**Partes do exercício**
1. Liste todos os filhos de Nhá Vita citados no texto sobre Nhá Vita, incluindo o já falecido.
2. Copie sem alterações o trecho do texto sobre Nhá Vita que se inicia nas palavras contendo "MEDALHA NHÁ VITA" e se encerra em "Ferreira da Silva.".

**Bloco de texto**
--
A mesma edição trouxe o obituário de Vitalina Mendes (Nhá Vita). A saudosa senhora contava 93 anos de idade, era viúva do senhor Luiz Mendes e deixou os filhos: Benedita Mendes, solteira; Blandina Mendes Júdica, casada com Ettore Júdica; e Roque Mendes, casado com Felícia Squilaro Mendes. Além do filho Mário (já falecido, anteriormente casado com Amélia Ferrarini Mendes). Ela deixou 19 netos, 31 bisnetos e uma tataraneta. O sepultamento ocorreu no mesmo dia no cemitério local. A família publicou um agradecimento: “Família e demais parentes da sempre lembrada chefe.” Frase que demonstra a liderança exercida por Nhá Vita.
Aqui fica uma curiosidade: quem será que realizou os partos dos filhos de Nhá Vita? Certamente, outra conhecida parteira da cidade, como, por exemplo, Dona Mariquinha, que hoje dá nome a uma rua na Santa Quitéria.
MEDALHA NHÁ VITA
Por iniciativa da vereadora Cláudia Rita Duarte Pedroso, a Câmara de São Roque criou, em 2021, a Medalha do Mérito Nhá Vita, entregue anualmente na sessão do Dia Internacional da Mulher (8 de março). A medalha deve ser outorgada a mulheres que tenham se destacado nas áreas de saúde, assistência social, educação, cuidados materno-infantis e afins. A médica ginecologista Anselma Foglia foi a primeira a receber a medalha do mérito “Nhá Vita”, em 2023. Em 2024, a homenageada foi a professora Sidnéia Ferreira da Silva.
Nhá Vita também é lembrada com o nome de uma rua no Junqueira antes mesmo de seu falecimento. Em 15 de abril de 1964, o prefeito Rino Boccato (1964/68) publicou a Lei 533, que “declara oficiais as ruas e logradouros públicos”, incluindo no artigo 4º a oficialização de todas as ruas do Jardim Bandeirantes e da rua Nhá Vita, na Vila Junqueira.
--
**Dados de origem**
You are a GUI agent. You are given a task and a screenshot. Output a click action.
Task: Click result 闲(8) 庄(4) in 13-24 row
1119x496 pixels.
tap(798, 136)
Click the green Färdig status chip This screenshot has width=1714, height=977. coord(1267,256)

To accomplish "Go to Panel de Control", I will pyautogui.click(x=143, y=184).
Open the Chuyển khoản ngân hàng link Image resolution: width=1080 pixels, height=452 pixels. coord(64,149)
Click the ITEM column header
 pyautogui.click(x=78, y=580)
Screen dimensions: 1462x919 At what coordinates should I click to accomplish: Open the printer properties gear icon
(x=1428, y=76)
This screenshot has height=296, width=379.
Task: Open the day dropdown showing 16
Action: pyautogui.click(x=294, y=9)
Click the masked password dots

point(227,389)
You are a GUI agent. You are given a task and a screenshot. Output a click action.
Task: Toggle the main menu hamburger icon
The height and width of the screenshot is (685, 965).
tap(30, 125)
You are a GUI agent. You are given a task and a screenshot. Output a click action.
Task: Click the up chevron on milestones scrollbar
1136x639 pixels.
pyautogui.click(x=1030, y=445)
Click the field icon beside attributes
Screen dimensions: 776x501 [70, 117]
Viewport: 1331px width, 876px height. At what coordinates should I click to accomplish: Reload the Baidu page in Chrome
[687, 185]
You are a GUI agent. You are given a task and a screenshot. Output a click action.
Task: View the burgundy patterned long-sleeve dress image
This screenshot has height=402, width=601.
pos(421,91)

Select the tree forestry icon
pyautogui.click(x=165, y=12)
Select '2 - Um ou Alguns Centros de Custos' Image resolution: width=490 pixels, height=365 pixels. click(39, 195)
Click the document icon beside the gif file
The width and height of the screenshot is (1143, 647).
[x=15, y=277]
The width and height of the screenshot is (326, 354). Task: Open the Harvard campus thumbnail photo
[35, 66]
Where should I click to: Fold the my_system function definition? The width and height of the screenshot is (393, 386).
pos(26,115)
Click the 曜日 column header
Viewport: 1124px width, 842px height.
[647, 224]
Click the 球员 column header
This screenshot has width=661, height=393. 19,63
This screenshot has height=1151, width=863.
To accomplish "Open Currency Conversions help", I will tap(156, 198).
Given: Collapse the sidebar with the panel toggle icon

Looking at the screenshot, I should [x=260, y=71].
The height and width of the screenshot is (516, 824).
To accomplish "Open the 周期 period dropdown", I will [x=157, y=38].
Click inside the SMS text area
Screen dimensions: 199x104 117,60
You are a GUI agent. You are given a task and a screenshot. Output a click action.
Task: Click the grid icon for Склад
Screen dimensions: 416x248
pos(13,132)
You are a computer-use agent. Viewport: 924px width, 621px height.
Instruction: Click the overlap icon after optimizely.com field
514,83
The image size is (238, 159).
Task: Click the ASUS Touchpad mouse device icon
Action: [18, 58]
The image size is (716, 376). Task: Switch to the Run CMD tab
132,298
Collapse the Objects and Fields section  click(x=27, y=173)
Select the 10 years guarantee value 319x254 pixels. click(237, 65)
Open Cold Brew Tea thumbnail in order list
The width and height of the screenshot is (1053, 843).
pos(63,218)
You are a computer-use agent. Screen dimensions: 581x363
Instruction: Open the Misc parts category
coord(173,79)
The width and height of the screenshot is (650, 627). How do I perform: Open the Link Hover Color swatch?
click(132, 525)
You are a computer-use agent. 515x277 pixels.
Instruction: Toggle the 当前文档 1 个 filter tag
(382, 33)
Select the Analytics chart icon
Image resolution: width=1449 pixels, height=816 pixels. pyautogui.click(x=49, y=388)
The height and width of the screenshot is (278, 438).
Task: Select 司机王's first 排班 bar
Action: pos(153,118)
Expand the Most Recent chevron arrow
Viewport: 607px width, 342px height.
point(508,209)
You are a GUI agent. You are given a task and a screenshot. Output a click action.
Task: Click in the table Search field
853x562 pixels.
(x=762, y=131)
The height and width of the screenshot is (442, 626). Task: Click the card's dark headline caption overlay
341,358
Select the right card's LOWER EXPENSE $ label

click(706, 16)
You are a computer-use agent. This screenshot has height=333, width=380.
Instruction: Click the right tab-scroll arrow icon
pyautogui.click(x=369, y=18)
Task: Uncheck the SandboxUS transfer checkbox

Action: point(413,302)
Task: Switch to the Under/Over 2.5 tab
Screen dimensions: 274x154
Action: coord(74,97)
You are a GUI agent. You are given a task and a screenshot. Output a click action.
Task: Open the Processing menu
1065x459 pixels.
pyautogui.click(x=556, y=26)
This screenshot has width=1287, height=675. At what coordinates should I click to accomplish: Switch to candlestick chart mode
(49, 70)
--
**Conjunto de respostas**
1. Benedita Mendes, Blandina Mendes Júdica, Roque Mendes, Mário

2.
MEDALHA NHÁ VITA
Por iniciativa da vereadora Cláudia Rita Duarte Pedroso, a Câmara de São Roque criou, em 2021, a Medalha do Mérito Nhá Vita, entregue anualmente na sessão do Dia Internacional da Mulher (8 de março). A medalha deve ser outorgada a mulheres que tenham se destacado nas áreas de saúde, assistência social, educação, cuidados materno-infantis e afins. A médica ginecologista Anselma Foglia foi a primeira a receber a medalha do mérito “Nhá Vita”, em 2023. Em 2024, a homenageada foi a professora Sidnéia Ferreira da Silva.